The European Parliament (EP) took a positive stance towards a Due Diligence Regulation to end imported deforestation in its 15 January 2020 resolution on the European Green Deal. The road to regulation is long, however, and the next steps will be pivotal.
The EP text called on the Commission to present, “without delay, a proposal for a European legal framework based on due diligence to ensure sustainable and deforestation-free supply chains for products placed on the EU market”. Significantly, all four major political groups, including the centre-right European People’s Party, agree on the need for the regulation.
Interested parties should keep an eye on two relevant reports the EP is working on. The first is a legislative initiative report on “an EU legal framework to halt and reverse EU-driven global deforestation”, led by German Social Democrat Member of the European Parliament (MEP) Delara Burckhardt. Many, including NGOs and forward-looking companies, hope that this report will lay out proposals for a binding Due Diligence Regulation referencing resilient partnerships with producer countries.

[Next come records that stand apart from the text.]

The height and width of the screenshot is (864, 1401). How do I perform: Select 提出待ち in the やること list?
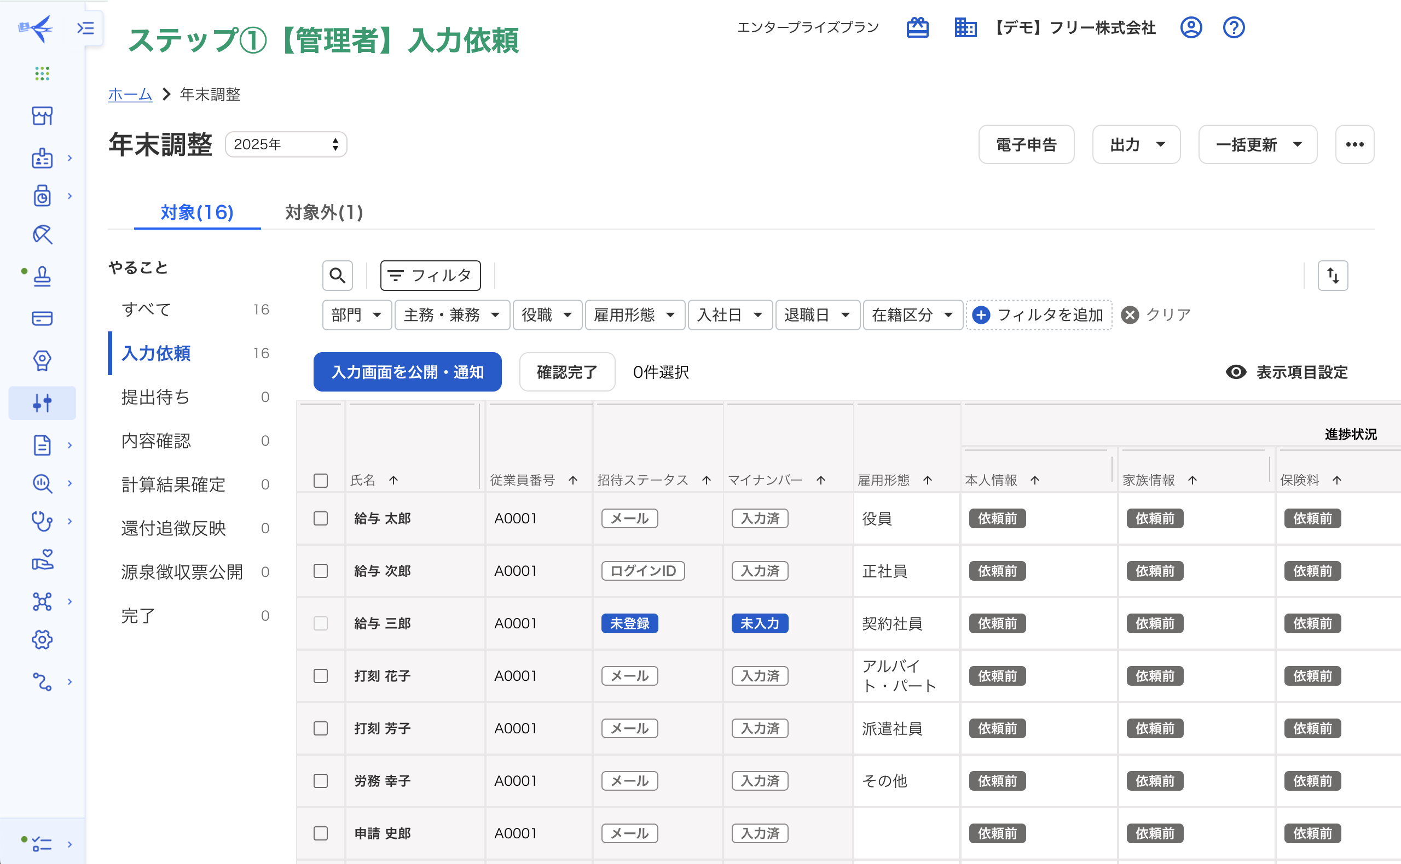156,397
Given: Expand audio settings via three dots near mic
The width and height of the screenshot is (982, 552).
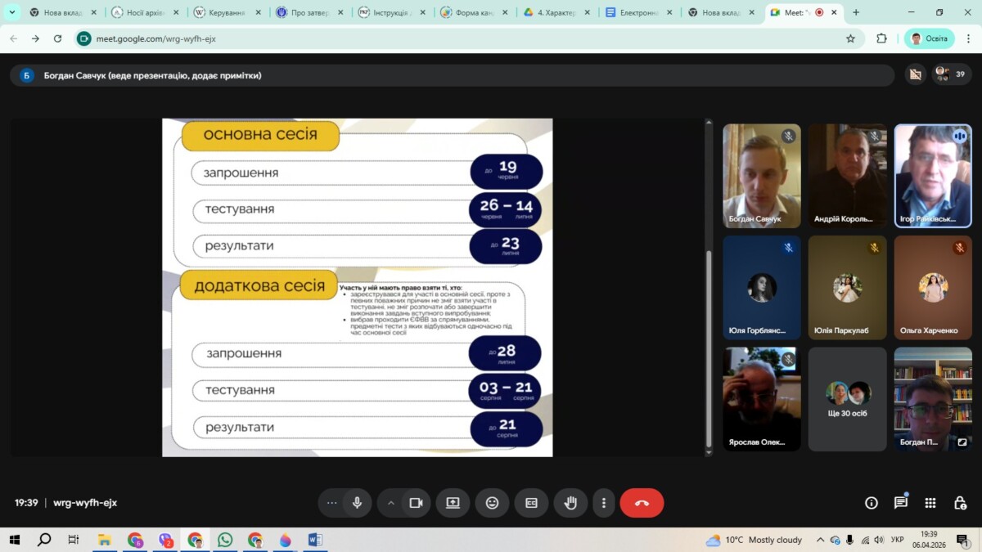Looking at the screenshot, I should (331, 503).
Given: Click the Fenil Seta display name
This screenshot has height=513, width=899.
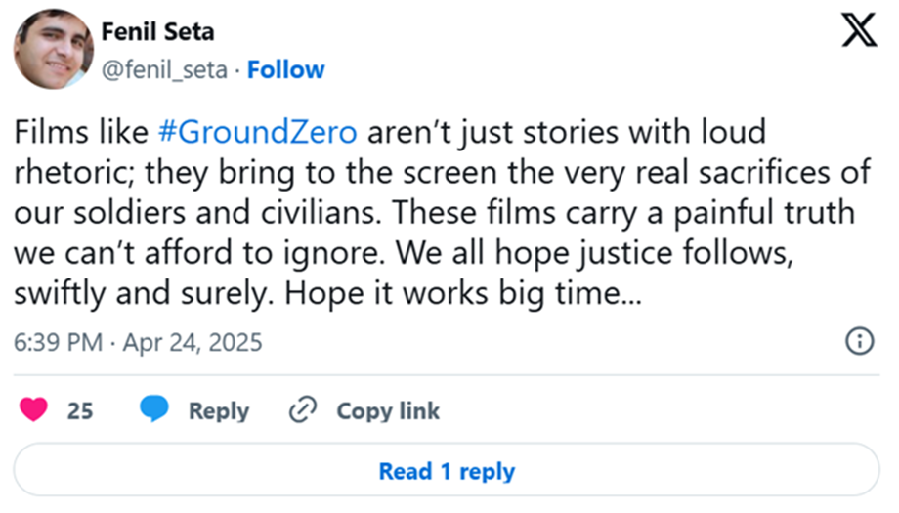Looking at the screenshot, I should tap(157, 32).
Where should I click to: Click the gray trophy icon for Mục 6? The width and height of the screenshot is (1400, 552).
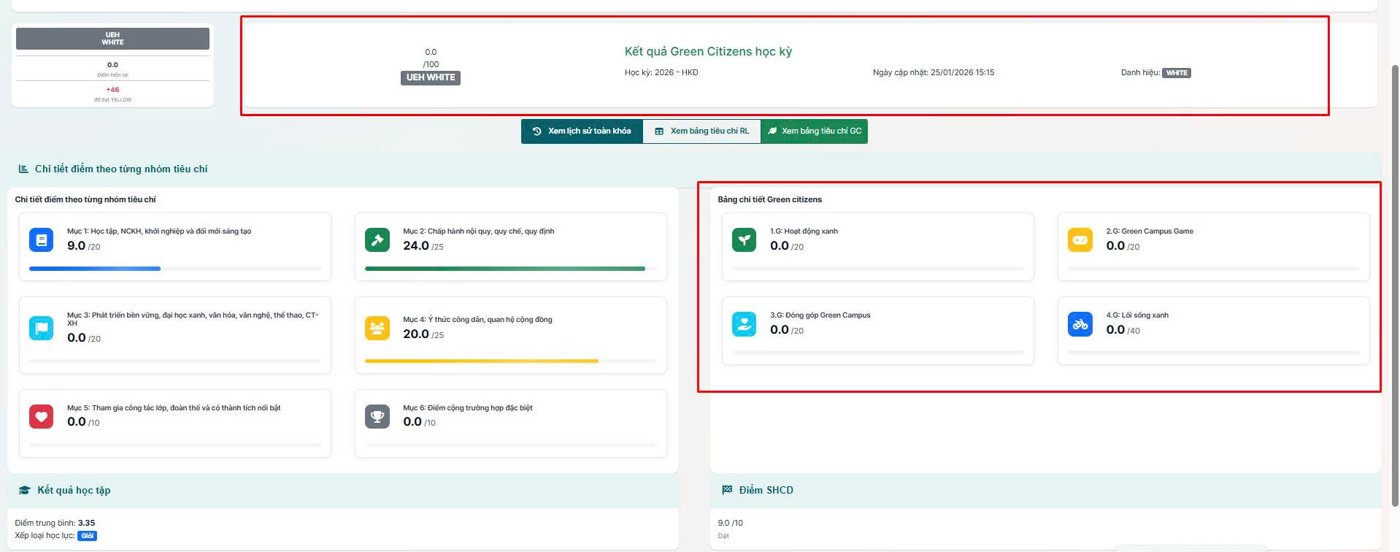click(377, 416)
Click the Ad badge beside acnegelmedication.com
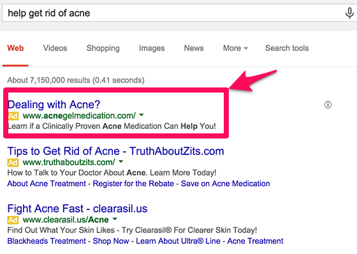 click(x=13, y=116)
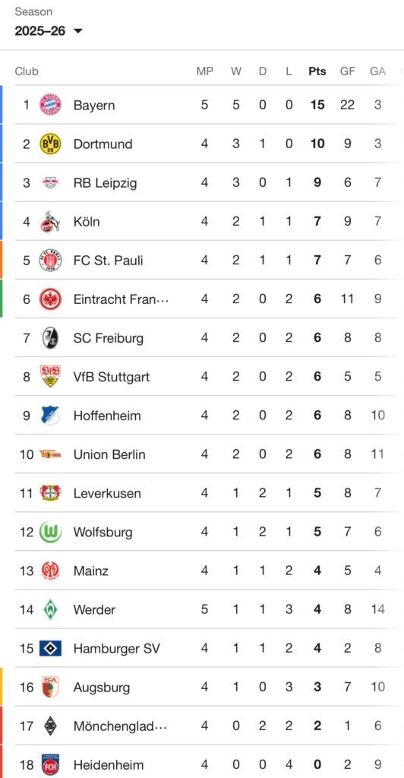Open Mönchengladbach team name link
This screenshot has width=404, height=778.
(x=121, y=726)
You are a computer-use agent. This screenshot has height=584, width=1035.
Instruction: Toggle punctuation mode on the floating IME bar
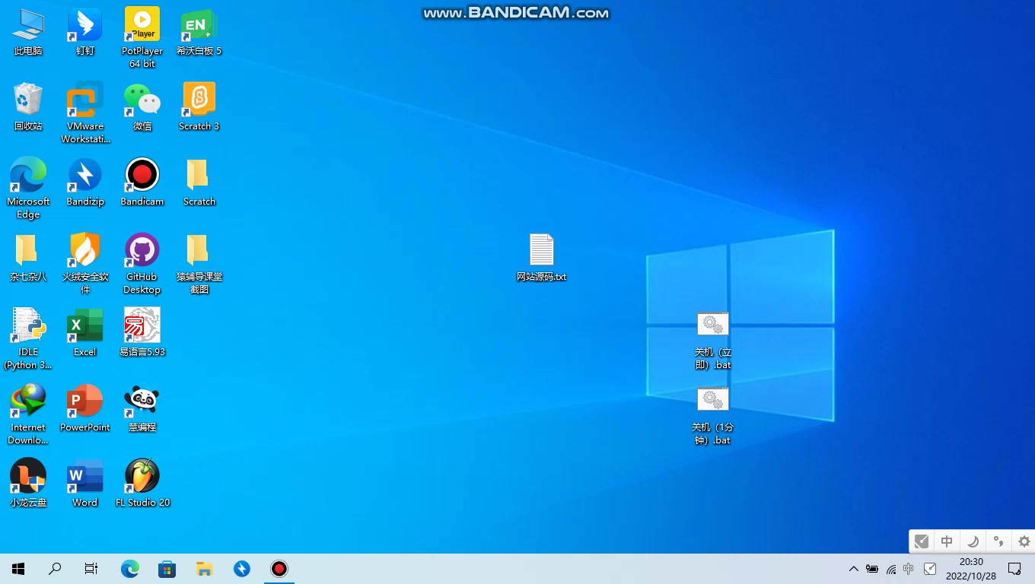coord(998,541)
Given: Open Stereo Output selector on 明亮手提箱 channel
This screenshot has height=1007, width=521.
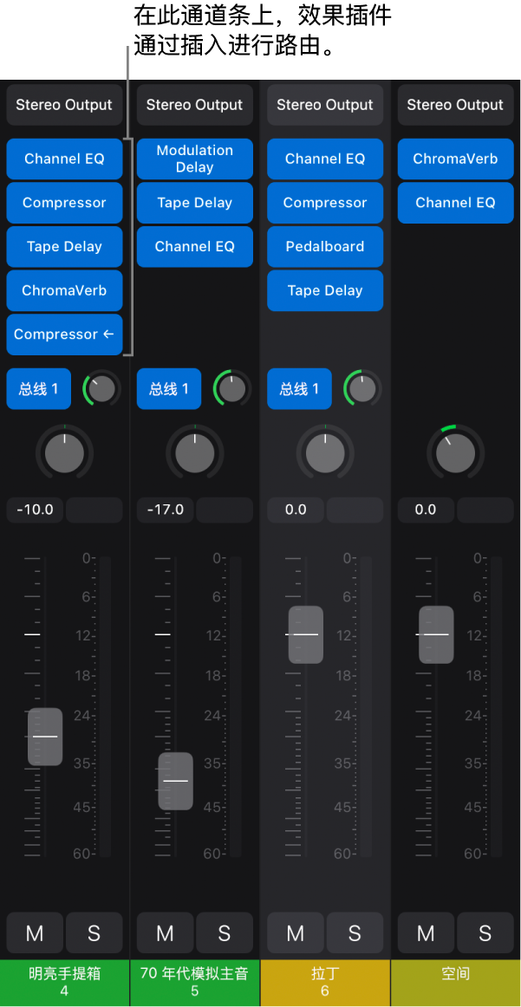Looking at the screenshot, I should [x=64, y=105].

Hopes may be well-founded: rapporteur Burkhardt said at a Commission conference on 4 February that this would be her priority. The ENVI vote on Burkhardt’s report is expected in mid-July, and an EP vote in plenary in September. European Commission President Ursula von der Leyen has stated that she will take forward legislative initiatives from the European Parliament.
The other report is the EP’s official response to the Commission’s 23 July 2019 Communication on stepping up EU action to protect and restore the world’s forests. Led by rapporteur Stanislav Polčák MEP in the ENVI Committee, it is hoped this report will complement the proposals laid out in Ms Burkhardt’s report and elaborate on some of the other aspects of the Communication on Deforestation.
The Commission is carrying out an impact assessment, with preliminary results expected in October, of various approaches, including options such as labelling. The labelling approach is unpopular with NGOs as it allows harmful products to continue being marketed while shifting the burden of addressing deforestation and human rights abuse in supply chains onto consumers.